Identification of Harmful Video Content Using Movie Trailers and Machine Learning
Every content has a criterion of appropriate age and maturity. Imagine, what if a kid gets hold of a video showing violent death or accidents? It would ruin the child’s mental state and bring harm to his psychology. So, these kinds of contents must be kept away from their reach. A research paper from the Swedish Media Council has brought up a new approach to the automatic identification of harmful content, by considering an audio and video content separately, and using human-annotated data as a guiding index for material that may disturb the viewers.The paper also talks about the need for machine learning systems to take account of the entire context of a scene, and illustrate the many ways that innocuous content such as humorous or satirical could be misinterpreted as harmful in a less sophisticated and multimodal approach to the video analysis.
The observations of research
The researchers have noted that useful developments in this sector have been impeded by the copyright protection of motion pictures, which makes the creation of generalized open source datasets problematic. They have also observed that to date, similar experiments have suffered from a sparsity of labels for full-length movies, which has led to prior work oversimplifying the contributing data, or keying on only one aspect of the data, such as dominant colors or dialogue analysis.
The ‘harmful’ content
Under the Swedish system of film classification, ‘harmful’ content is defined based on its possible propensity to produce feelings of anxiety, fear, and other negative effects in children. The researchers have noted that since this ratings system involves as much intuition and instinct as science, the parameters for the definition of ‘harmful content’ are difficult to quantize and instill into an automated system. The paper further observes that earlier machine learning and algorithmic systems addressing this challenge have used specific facet detection as a criterion. It includes the visual detection of blood and flames, the sound of bursting, and the frequency of shot length, among other restricted definitions of harmful content. The current multi-domain approach seems likely to offer a better methodology for automatic rating of harmful content.

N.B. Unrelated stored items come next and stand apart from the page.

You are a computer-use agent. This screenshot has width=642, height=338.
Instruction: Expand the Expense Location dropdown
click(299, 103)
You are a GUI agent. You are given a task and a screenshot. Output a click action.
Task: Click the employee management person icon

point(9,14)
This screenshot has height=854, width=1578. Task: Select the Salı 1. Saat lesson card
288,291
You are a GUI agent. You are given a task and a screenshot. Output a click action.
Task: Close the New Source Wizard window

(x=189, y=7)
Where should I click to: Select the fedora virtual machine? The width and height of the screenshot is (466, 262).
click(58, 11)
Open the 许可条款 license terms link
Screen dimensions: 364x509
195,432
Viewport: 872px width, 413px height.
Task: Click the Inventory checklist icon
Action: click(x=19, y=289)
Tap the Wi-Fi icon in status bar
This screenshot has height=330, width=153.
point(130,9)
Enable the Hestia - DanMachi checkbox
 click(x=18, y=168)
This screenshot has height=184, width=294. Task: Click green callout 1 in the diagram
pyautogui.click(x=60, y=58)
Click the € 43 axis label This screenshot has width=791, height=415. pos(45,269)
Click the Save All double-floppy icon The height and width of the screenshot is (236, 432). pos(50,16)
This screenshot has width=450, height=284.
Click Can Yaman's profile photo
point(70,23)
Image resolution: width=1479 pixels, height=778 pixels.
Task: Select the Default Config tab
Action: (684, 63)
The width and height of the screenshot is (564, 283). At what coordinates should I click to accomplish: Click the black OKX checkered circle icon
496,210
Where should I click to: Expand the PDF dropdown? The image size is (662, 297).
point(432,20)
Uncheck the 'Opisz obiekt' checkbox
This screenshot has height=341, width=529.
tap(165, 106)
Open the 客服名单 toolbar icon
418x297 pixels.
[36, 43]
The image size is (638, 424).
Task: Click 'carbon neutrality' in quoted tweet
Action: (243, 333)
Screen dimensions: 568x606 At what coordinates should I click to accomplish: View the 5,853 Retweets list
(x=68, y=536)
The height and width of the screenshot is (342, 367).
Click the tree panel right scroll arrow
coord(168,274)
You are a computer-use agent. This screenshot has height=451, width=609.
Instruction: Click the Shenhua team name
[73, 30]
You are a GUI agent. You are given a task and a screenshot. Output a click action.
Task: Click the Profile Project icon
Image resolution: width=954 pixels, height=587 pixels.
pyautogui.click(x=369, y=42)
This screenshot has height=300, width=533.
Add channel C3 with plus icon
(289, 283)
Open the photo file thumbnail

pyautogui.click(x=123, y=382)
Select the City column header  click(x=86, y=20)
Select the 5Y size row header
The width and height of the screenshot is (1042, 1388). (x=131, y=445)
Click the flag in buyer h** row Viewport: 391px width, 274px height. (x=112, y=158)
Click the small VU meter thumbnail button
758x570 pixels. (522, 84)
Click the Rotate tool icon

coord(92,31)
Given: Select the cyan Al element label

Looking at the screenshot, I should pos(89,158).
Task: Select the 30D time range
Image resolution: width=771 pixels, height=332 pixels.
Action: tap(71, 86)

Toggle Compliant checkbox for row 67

The technology behind the research
The Swedish researchers have trained an 8×8 50-layered neural network model on the Kinetics-400 human movement benchmark dataset, and created an architecture designed to fuse video and audio predictions. In effect to this, the use of trailers solves three problems for the creation of a dataset of this nature. It obviates copyright issues of increased turbulence and higher shot frequency of trailers. It allows for a greater frequency of annotation; and it ensures that the low incidence of violent or disturbing content in an entire movie does not unbalance the dataset and accidentally class it as suitable for children.